***** Material shown *****

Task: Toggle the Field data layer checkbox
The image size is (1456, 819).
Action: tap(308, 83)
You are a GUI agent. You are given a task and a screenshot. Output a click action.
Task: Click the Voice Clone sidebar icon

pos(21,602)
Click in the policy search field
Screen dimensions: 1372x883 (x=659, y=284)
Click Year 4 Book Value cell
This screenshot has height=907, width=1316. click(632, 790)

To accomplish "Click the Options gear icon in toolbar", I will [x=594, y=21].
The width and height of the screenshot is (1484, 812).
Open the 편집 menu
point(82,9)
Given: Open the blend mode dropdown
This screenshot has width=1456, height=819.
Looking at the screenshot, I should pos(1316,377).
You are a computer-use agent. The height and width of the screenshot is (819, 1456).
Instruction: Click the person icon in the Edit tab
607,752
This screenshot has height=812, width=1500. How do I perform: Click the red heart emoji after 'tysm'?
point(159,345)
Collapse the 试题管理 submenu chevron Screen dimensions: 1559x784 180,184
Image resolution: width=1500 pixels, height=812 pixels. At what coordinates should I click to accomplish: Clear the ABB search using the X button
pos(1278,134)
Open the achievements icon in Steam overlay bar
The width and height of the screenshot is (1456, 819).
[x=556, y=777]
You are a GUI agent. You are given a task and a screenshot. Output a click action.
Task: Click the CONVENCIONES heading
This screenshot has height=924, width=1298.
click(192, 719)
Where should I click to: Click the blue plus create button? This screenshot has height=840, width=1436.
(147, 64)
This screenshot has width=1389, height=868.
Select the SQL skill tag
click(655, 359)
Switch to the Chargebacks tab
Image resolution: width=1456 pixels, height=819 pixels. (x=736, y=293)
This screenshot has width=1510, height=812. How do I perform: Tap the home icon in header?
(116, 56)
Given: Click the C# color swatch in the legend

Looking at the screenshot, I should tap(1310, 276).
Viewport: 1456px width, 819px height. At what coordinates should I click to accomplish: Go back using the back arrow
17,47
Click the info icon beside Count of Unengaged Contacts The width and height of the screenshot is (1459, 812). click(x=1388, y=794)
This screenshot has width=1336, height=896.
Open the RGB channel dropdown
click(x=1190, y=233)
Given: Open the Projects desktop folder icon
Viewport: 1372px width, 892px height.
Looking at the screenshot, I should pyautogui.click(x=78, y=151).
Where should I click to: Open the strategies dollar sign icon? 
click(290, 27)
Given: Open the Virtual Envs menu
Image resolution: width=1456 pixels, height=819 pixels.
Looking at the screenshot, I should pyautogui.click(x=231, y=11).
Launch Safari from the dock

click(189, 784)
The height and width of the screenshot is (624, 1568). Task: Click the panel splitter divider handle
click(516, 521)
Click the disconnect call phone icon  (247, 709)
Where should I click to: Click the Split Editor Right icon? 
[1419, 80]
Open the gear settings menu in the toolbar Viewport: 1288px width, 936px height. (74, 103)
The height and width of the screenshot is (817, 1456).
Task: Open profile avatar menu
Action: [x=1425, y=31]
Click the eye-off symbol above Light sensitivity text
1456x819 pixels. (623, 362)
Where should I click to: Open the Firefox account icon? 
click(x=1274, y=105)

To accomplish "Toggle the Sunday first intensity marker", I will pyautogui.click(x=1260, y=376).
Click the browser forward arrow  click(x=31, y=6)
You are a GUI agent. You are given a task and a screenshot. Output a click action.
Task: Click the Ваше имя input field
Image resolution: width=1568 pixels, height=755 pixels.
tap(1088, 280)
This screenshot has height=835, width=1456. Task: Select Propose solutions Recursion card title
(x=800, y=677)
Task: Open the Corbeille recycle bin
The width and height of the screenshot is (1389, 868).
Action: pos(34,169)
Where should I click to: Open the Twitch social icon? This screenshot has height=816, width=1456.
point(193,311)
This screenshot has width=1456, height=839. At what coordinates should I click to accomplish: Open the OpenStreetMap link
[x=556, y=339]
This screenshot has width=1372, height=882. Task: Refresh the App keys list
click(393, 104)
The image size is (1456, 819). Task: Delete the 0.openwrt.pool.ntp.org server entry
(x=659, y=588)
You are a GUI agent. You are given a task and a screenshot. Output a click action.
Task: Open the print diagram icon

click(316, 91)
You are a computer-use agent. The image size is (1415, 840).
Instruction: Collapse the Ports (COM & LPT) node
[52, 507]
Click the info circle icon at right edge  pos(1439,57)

*****

> **Problem details**:
From the first line to the last, copy every record exactly.

> **Answer for the task**:
Task: Toggle the Field data layer checkbox
The image size is (1456, 819).
Action: tap(308, 83)
You are a GUI agent. You are given a task and a screenshot. Output a click action.
Task: Click the Voice Clone sidebar icon

pos(21,602)
Click in the policy search field
Screen dimensions: 1372x883 (x=659, y=284)
Click Year 4 Book Value cell
This screenshot has height=907, width=1316. click(632, 790)

To accomplish "Click the Options gear icon in toolbar", I will [x=594, y=21].
The width and height of the screenshot is (1484, 812).
Open the 편집 menu
point(82,9)
Given: Open the blend mode dropdown
This screenshot has width=1456, height=819.
Looking at the screenshot, I should pos(1316,377).
You are a computer-use agent. The height and width of the screenshot is (819, 1456).
Instruction: Click the person icon in the Edit tab
607,752
This screenshot has height=812, width=1500. How do I perform: Click the red heart emoji after 'tysm'?
point(159,345)
Collapse the 试题管理 submenu chevron Screen dimensions: 1559x784 180,184
Image resolution: width=1500 pixels, height=812 pixels. At what coordinates should I click to accomplish: Clear the ABB search using the X button
pos(1278,134)
Open the achievements icon in Steam overlay bar
The width and height of the screenshot is (1456, 819).
[x=556, y=777]
You are a GUI agent. You are given a task and a screenshot. Output a click action.
Task: Click the CONVENCIONES heading
This screenshot has height=924, width=1298.
click(192, 719)
Where should I click to: Click the blue plus create button? This screenshot has height=840, width=1436.
(147, 64)
This screenshot has width=1389, height=868.
Select the SQL skill tag
click(655, 359)
Switch to the Chargebacks tab
Image resolution: width=1456 pixels, height=819 pixels. (x=736, y=293)
This screenshot has width=1510, height=812. How do I perform: Tap the home icon in header?
(116, 56)
Given: Click the C# color swatch in the legend

Looking at the screenshot, I should tap(1310, 276).
Viewport: 1456px width, 819px height. At what coordinates should I click to accomplish: Go back using the back arrow
17,47
Click the info icon beside Count of Unengaged Contacts The width and height of the screenshot is (1459, 812). click(x=1388, y=794)
This screenshot has width=1336, height=896.
Open the RGB channel dropdown
click(x=1190, y=233)
Given: Open the Projects desktop folder icon
Viewport: 1372px width, 892px height.
Looking at the screenshot, I should pyautogui.click(x=78, y=151).
Where should I click to: Open the strategies dollar sign icon? 
click(290, 27)
Given: Open the Virtual Envs menu
Image resolution: width=1456 pixels, height=819 pixels.
Looking at the screenshot, I should pyautogui.click(x=231, y=11).
Launch Safari from the dock

click(189, 784)
The height and width of the screenshot is (624, 1568). Task: Click the panel splitter divider handle
click(516, 521)
Click the disconnect call phone icon  (247, 709)
Where should I click to: Click the Split Editor Right icon? 
[1419, 80]
Open the gear settings menu in the toolbar Viewport: 1288px width, 936px height. (74, 103)
The height and width of the screenshot is (817, 1456).
Task: Open profile avatar menu
Action: [x=1425, y=31]
Click the eye-off symbol above Light sensitivity text
1456x819 pixels. (623, 362)
Where should I click to: Open the Firefox account icon? 
click(x=1274, y=105)

To accomplish "Toggle the Sunday first intensity marker", I will pyautogui.click(x=1260, y=376).
Click the browser forward arrow  click(x=31, y=6)
You are a GUI agent. You are given a task and a screenshot. Output a click action.
Task: Click the Ваше имя input field
Image resolution: width=1568 pixels, height=755 pixels.
tap(1088, 280)
This screenshot has height=835, width=1456. Task: Select Propose solutions Recursion card title
(x=800, y=677)
Task: Open the Corbeille recycle bin
The width and height of the screenshot is (1389, 868).
Action: pos(34,169)
Where should I click to: Open the Twitch social icon? This screenshot has height=816, width=1456.
point(193,311)
This screenshot has width=1456, height=839. At what coordinates should I click to accomplish: Open the OpenStreetMap link
[x=556, y=339]
This screenshot has width=1372, height=882. Task: Refresh the App keys list
click(393, 104)
The image size is (1456, 819). Task: Delete the 0.openwrt.pool.ntp.org server entry
(x=659, y=588)
You are a GUI agent. You are given a task and a screenshot. Output a click action.
Task: Open the print diagram icon

click(316, 91)
You are a computer-use agent. The image size is (1415, 840).
Instruction: Collapse the Ports (COM & LPT) node
[52, 507]
Click the info circle icon at right edge  pos(1439,57)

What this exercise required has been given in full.